A Beginner Guide To Machine Learning with Unity  No.1

A Beginners Guide To Machine Learning with Unity, available at $94.99, has an average rating of 4.54, with 78 lectures, 1 quizzes, based on 2041 reviews, and has 24406 subscribers.

You will learn about Build a genetic algorithm from scratch in C#. Build a neural network from scratch in C#. Setup and explore the Unity ML-Agents plugin. Setup and use Tensorflow to train game characters. Apply newfound knowledge of machine learning to integrate contemporary research ideas in the field into their own projects. Distill the mathematics and statistic behind machine learning to working program code. Use a Proximal Policy Optimisation to train a neural network. This course is ideal for individuals who are Anyone wanting to learn about the potential of machine learning in games. or Anyone wanting a deeper understanding of the algorithms and theories underlying Unitys ML-Agents. or Anyone wanting to know how to setup and work with ML-Agents. It is particularly useful for Anyone wanting to learn about the potential of machine learning in games. or Anyone wanting a deeper understanding of the algorithms and theories underlying Unitys ML-Agents. or Anyone wanting to know how to setup and work with ML-Agents.

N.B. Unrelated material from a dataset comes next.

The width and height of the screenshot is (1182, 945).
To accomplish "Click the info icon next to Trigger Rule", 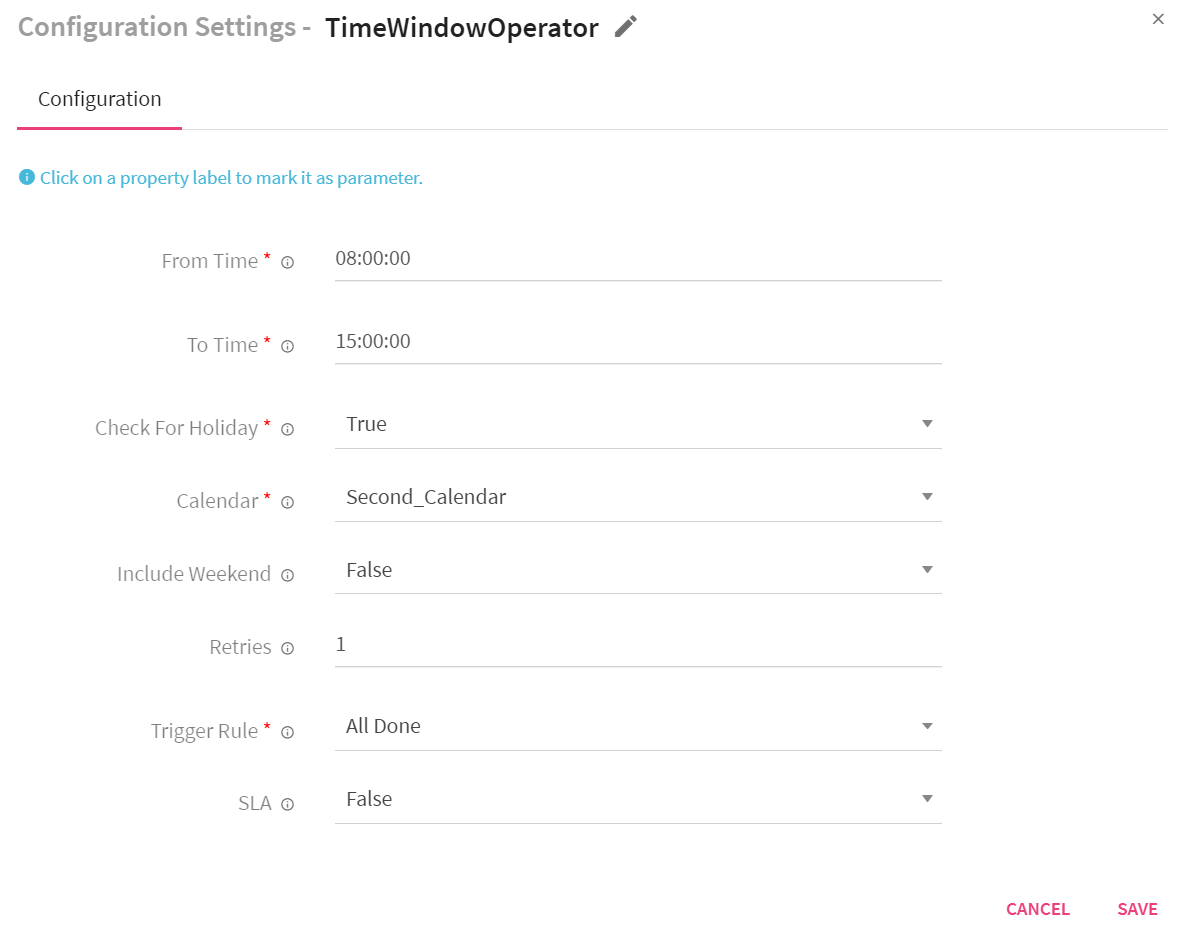I will pyautogui.click(x=287, y=731).
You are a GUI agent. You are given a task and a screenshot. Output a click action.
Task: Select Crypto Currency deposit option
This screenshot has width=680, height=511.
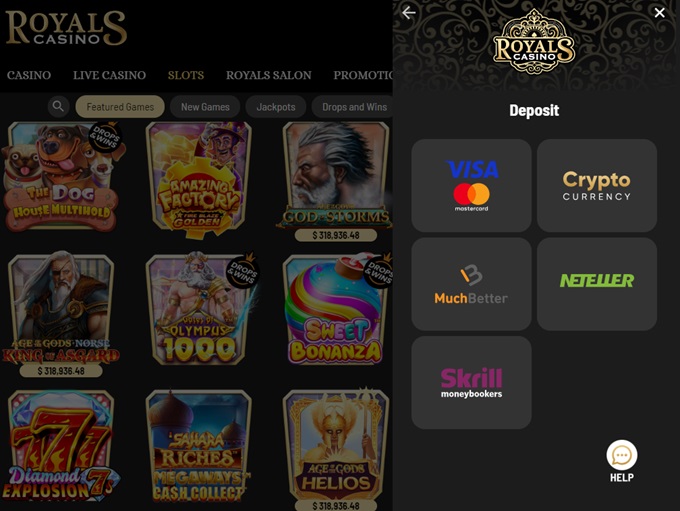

Enroll now: A Beginners Guide To Machine Learning with Unity

Summary

Title: A Beginners Guide To Machine Learning with Unity

Price: $94.99

Average Rating: 4.54

Number of Lectures: 78

Number of Quizzes: 1

Number of Published Lectures: 76

Number of Published Quizzes: 1

Number of Curriculum Items: 79

Number of Published Curriculum Objects: 77

Original Price: $19.99

Quality Status: approved

Status: Live

What You Will Learn

  • Build a genetic algorithm from scratch in C#.
  • Build a neural network from scratch in C#.
  • Setup and explore the Unity ML-Agents plugin.
  • Setup and use Tensorflow to train game characters.
  • Apply newfound knowledge of machine learning to integrate contemporary research ideas in the field into their own projects.
  • Distill the mathematics and statistic behind machine learning to working program code.
  • Use a Proximal Policy Optimisation to train a neural network.
  • Who Should Attend

  • Anyone wanting to learn about the potential of machine learning in games.
  • Anyone wanting a deeper understanding of the algorithms and theories underlying Unitys ML-Agents.
  • Anyone wanting to know how to setup and work with ML-Agents.
  • Target Audiences

  • Anyone wanting to learn about the potential of machine learning in games.
  • Anyone wanting a deeper understanding of the algorithms and theories underlying Unitys ML-Agents.
  • Anyone wanting to know how to setup and work with ML-Agents.
  • What if you could build a character that could learn while it played?  Think about the types of gameplay you could develop where the enemies started to outsmart the player. This is what machine learning in games is all about. In this course, we will discover the fascinating world of artificial intelligence beyond the simple stuff and examine the increasingly popular domain of machines that learn to think for themselves.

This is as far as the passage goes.